Poche plaquée : définition et usage

La poche plaquée est une poche formée par une pièce de matière appliquée sur la face d'un panneau et fixée par une couture périphérique, sans aucune découpe pratiquée dans le panneau qui la reçoit.

C'est le montage de poche le plus direct de la maroquinerie : la pièce est positionnée, maintenue le temps du travail, puis piquée sur trois côtés, le quatrième restant ouvert. Sa profondeur ne dépend que de la hauteur de la pièce rapportée.
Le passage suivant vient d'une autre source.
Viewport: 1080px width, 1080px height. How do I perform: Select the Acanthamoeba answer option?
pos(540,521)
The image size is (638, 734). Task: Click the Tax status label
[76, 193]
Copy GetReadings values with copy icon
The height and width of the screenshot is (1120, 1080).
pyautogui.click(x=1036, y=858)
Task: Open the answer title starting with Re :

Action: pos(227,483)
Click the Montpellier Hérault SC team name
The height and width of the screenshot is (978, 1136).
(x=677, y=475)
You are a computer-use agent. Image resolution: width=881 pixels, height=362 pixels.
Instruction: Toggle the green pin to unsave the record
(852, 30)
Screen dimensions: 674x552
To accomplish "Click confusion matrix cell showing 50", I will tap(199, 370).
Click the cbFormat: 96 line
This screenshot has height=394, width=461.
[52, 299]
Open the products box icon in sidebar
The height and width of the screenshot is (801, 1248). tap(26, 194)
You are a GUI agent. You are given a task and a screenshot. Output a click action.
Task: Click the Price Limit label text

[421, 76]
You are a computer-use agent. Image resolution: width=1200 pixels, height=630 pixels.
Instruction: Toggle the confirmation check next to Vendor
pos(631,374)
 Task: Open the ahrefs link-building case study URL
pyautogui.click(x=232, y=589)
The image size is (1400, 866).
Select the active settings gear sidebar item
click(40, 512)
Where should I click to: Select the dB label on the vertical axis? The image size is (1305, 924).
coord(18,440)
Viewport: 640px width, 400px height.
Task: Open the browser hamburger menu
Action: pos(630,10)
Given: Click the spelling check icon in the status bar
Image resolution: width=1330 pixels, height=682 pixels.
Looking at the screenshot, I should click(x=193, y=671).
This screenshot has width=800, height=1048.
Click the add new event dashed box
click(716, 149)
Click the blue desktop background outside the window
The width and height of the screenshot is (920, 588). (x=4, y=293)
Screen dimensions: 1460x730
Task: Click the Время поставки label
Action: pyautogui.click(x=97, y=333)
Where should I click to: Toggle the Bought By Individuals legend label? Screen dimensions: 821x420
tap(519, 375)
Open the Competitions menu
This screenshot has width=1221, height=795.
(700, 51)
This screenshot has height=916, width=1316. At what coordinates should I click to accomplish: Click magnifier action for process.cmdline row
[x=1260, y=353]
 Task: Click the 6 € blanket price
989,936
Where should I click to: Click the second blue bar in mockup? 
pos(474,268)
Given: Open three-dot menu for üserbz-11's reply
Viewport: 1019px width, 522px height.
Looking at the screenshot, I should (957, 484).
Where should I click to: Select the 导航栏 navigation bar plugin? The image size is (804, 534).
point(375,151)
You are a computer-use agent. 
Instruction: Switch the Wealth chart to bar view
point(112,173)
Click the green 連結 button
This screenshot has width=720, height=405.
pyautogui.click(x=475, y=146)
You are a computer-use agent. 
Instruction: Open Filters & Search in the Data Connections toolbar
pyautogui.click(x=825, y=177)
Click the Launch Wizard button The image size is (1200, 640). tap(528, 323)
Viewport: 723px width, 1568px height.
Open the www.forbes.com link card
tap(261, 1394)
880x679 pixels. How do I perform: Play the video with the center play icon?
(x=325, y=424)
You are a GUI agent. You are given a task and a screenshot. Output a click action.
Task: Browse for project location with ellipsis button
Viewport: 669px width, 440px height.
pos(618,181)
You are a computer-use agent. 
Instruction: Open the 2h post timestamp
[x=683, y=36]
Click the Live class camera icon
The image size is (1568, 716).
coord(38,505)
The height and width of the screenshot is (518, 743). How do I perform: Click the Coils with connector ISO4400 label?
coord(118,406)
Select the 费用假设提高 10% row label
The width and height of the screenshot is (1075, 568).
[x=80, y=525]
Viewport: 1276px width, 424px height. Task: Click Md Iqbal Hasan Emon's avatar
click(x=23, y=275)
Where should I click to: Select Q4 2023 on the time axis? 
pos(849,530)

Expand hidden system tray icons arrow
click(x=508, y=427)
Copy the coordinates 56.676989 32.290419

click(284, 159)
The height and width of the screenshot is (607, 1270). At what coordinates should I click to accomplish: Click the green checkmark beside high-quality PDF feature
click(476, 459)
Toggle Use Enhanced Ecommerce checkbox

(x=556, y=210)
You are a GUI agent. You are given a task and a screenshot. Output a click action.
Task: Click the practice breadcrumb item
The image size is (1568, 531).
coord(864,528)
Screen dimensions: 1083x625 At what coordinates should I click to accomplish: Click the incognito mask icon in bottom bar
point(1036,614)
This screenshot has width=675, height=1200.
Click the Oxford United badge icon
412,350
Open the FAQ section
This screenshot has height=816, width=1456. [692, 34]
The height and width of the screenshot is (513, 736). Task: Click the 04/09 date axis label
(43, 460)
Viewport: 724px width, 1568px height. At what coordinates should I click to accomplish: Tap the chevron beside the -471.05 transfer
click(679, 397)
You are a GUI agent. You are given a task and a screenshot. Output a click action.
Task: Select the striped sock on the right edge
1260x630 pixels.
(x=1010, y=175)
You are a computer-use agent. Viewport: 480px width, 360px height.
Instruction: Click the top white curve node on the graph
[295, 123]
On la trouve à l'extérieur, sur un panneau avant, ou à l'intérieur, posée sur la doublure avant l'assemblage final. Pour situer cette pièce parmi toutes les autres, le guide anatomie d'un sac replace chaque élément dans l'ordre de montage.

Comment on la reconnaît

Trois signes suffisent. La couture dessine un U visible sur le pourtour de la poche, côté extérieur. L'ouverture est une simple lisière haute, repliée ou bordée, sans glissière ni fente. Enfin, en glissant la main, on sent que le fond de la poche s'arrête bien avant le fond du sac : elle est posée dessus, elle n'est pas creusée dedans. Elle se distingue ainsi de la poche zippée intérieure, montée en fente dans la doublure, et de la poche à soufflet, dont les côtés pliés créent un volume qui se déploie.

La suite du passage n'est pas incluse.